§ INSTRUCTIONS TO FOLLOW
Convert the material between the lines holding "Where should I click to: Click the Insert" and "Action: [113, 216]", inclusive, into a Markdown table with two columns, Row and Line. Number each line in order, and omit blank lines.

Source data
__________

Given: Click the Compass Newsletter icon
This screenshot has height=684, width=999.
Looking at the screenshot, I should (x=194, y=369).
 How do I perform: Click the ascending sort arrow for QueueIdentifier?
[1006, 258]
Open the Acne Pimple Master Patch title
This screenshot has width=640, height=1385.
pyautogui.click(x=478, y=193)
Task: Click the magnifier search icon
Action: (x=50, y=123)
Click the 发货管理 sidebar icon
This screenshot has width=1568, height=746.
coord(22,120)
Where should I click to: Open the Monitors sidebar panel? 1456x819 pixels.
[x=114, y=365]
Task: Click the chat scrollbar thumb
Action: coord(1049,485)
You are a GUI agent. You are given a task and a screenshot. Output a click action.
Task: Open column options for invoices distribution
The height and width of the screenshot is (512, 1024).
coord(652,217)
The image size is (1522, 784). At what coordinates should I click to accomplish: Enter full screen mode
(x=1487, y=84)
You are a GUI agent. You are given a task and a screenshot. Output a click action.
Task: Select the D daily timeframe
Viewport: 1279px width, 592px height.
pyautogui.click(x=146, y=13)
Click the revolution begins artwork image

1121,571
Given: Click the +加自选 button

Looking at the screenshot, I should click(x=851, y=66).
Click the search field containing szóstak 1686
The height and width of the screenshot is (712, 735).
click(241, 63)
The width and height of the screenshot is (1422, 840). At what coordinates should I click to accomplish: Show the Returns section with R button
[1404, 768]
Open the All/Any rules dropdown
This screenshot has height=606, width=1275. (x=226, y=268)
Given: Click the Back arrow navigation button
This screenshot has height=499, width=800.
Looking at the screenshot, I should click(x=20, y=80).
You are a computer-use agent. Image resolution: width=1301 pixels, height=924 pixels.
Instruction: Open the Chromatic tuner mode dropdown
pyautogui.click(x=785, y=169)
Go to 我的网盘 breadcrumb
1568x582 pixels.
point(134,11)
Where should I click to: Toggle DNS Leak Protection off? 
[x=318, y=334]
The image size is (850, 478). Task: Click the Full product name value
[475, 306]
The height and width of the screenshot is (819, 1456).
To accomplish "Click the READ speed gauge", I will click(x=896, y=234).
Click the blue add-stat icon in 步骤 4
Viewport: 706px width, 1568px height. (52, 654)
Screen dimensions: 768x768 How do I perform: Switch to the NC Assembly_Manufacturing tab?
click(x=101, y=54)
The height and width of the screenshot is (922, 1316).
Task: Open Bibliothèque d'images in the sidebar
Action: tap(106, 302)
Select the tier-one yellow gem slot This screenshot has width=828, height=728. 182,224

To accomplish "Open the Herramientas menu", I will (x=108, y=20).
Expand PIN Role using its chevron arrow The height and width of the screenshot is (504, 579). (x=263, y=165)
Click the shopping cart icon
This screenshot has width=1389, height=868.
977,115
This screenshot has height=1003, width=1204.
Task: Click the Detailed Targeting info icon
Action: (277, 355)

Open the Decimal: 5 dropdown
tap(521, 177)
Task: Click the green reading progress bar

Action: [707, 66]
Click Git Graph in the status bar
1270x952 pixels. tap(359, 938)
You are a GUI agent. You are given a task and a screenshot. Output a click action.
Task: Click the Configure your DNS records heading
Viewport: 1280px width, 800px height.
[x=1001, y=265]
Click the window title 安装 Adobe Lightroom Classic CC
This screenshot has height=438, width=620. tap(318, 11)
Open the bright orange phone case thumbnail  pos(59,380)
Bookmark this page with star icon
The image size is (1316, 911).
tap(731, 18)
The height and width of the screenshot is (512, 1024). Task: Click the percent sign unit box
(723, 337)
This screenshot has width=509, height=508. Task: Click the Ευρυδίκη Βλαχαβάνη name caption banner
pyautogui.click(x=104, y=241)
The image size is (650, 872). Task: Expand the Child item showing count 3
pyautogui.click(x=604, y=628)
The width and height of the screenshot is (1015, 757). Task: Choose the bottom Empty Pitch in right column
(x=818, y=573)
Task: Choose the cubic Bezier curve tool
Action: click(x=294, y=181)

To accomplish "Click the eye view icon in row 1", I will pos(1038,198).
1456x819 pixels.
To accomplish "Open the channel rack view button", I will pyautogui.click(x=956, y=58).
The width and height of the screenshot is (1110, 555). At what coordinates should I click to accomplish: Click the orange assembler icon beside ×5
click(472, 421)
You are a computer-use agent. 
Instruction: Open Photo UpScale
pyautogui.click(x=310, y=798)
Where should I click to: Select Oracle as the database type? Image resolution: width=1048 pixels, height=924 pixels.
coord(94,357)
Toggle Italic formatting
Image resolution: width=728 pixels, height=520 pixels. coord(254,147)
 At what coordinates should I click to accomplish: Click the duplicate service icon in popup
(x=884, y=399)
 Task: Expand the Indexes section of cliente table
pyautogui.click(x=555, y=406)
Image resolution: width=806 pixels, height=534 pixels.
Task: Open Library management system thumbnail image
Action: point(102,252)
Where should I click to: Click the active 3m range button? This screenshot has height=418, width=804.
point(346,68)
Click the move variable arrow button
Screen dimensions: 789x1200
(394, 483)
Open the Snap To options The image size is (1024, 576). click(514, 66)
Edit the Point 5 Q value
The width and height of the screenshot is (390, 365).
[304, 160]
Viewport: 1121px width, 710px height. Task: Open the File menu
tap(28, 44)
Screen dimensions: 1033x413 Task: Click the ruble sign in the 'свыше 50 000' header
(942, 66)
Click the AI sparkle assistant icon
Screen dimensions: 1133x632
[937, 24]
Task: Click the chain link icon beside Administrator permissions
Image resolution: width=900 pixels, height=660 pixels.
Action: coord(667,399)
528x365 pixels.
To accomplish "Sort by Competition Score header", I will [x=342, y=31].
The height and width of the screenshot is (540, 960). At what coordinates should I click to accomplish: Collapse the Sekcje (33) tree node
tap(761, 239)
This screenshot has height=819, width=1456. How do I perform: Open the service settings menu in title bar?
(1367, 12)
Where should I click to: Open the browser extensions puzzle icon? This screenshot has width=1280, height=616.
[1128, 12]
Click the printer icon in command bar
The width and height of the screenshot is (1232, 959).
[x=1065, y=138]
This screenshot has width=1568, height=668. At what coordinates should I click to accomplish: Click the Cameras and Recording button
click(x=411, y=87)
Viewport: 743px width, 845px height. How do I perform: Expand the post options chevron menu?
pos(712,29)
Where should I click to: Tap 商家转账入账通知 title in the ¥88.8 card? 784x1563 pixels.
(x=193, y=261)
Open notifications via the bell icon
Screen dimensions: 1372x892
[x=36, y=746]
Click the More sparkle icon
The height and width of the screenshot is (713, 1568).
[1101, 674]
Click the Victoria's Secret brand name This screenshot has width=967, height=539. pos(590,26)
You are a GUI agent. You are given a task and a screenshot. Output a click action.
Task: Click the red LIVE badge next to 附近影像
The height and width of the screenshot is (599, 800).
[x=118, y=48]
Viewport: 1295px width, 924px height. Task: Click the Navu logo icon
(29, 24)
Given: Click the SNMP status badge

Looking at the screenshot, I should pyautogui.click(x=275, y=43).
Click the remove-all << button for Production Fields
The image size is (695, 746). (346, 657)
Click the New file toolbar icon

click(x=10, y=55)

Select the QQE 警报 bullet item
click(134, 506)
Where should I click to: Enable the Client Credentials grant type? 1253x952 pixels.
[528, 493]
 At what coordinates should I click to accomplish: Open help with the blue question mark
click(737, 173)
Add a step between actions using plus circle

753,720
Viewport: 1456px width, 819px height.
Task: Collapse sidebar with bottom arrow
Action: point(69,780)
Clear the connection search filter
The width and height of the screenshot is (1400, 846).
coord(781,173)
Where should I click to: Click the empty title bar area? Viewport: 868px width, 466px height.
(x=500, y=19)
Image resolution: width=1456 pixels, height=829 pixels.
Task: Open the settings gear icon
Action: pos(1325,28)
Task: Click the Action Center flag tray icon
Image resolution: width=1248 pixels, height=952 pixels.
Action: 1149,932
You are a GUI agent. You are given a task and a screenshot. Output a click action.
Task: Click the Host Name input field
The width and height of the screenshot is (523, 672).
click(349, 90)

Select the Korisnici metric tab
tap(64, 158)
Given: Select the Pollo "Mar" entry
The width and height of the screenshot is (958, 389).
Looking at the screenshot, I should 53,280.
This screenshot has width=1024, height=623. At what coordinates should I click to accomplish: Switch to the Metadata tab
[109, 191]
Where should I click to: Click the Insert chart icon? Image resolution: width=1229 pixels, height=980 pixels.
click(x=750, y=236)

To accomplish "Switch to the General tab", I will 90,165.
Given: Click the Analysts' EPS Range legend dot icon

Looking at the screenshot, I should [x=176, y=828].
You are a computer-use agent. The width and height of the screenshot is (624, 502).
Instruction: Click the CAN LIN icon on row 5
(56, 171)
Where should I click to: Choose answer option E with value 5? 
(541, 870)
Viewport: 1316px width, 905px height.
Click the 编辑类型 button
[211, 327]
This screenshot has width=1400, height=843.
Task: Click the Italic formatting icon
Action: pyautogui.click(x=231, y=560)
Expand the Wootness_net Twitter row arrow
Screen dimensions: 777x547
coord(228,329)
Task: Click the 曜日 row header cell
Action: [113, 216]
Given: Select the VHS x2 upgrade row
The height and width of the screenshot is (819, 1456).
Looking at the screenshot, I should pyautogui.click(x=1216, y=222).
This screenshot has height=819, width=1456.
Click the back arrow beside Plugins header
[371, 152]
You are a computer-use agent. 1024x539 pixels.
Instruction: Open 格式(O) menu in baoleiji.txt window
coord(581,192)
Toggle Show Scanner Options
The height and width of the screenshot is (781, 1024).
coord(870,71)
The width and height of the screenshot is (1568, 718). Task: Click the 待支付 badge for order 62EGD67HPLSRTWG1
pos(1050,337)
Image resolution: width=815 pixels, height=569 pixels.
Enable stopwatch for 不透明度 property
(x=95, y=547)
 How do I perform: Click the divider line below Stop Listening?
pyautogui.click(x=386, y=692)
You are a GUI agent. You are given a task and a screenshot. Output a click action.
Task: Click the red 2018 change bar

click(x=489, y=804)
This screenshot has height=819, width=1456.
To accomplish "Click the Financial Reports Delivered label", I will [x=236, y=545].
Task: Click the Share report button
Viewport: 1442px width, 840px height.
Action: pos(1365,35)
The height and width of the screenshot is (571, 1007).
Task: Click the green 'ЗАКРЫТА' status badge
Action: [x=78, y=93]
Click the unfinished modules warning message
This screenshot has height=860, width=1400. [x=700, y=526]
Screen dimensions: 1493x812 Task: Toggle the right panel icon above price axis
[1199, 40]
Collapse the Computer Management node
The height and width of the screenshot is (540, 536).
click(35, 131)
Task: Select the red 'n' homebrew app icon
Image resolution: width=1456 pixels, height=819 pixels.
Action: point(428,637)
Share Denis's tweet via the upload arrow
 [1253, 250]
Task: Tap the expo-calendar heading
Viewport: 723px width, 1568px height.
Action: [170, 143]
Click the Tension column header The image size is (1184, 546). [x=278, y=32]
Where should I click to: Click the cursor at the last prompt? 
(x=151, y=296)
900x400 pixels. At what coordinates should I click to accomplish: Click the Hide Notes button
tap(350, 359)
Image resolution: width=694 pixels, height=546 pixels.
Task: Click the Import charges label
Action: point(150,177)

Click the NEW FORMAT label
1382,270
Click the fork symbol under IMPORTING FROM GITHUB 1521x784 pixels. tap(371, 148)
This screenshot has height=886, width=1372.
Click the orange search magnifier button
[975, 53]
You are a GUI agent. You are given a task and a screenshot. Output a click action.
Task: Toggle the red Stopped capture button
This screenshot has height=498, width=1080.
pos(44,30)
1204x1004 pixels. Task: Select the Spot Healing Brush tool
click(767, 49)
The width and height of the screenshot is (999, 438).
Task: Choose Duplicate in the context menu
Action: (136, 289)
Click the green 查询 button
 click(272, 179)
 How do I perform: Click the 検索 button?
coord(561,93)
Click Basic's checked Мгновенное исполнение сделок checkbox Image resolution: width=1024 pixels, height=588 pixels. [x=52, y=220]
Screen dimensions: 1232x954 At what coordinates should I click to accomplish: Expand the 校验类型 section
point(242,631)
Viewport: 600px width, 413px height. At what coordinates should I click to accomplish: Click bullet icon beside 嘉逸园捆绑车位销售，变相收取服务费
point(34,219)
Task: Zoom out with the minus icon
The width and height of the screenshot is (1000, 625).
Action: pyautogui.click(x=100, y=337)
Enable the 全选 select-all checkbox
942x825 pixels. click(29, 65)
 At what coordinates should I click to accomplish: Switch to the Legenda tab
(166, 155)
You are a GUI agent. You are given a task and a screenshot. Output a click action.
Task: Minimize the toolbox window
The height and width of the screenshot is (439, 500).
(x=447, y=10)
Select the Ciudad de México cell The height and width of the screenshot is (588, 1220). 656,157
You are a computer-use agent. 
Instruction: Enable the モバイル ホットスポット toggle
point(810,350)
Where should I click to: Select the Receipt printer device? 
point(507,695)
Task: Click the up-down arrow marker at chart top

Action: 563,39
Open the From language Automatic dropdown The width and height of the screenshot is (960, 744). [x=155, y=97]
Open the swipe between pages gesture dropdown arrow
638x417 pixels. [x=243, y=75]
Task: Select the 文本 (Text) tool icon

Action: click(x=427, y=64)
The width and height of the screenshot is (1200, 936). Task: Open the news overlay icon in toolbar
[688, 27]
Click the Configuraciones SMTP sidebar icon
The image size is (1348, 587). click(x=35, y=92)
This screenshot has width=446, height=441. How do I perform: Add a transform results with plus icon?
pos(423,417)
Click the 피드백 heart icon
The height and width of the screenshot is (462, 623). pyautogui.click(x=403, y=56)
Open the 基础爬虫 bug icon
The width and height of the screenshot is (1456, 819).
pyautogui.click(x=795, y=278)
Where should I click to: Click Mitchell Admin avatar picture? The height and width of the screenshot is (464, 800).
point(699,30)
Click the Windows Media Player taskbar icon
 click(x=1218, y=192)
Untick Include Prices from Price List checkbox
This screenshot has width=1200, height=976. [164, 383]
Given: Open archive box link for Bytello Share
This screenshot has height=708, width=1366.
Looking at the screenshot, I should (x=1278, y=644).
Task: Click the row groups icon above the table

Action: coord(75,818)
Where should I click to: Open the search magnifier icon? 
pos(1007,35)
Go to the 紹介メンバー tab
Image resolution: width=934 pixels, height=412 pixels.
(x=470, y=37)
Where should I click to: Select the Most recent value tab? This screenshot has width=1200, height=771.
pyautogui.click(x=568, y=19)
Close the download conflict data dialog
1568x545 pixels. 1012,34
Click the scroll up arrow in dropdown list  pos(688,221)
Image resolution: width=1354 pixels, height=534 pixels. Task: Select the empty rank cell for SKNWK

__________

§ TASK RESPONSE
| Row | Line |
|---|---|
| 1 | Where should I click to: Click the Insert chart icon? Image resolution: width=1229 pixels, height=980 pixels. |
| 2 | click(x=750, y=236) |
| 3 | To accomplish "Switch to the General tab", I will 90,165. |
| 4 | Given: Click the Analysts' EPS Range legend dot icon |
| 5 | Looking at the screenshot, I should [x=176, y=828]. |
| 6 | You are a computer-use agent. The width and height of the screenshot is (624, 502). |
| 7 | Instruction: Click the CAN LIN icon on row 5 |
| 8 | (56, 171) |
| 9 | Where should I click to: Choose answer option E with value 5?  |
| 10 | (541, 870) |
| 11 | Viewport: 1316px width, 905px height. |
| 12 | Click the 编辑类型 button |
| 13 | [211, 327] |
| 14 | This screenshot has width=1400, height=843. |
| 15 | Task: Click the Italic formatting icon |
| 16 | Action: pyautogui.click(x=231, y=560) |
| 17 | Expand the Wootness_net Twitter row arrow |
| 18 | Screen dimensions: 777x547 |
| 19 | coord(228,329) |
| 20 | Task: Click the 曜日 row header cell |
| 21 | Action: [113, 216] |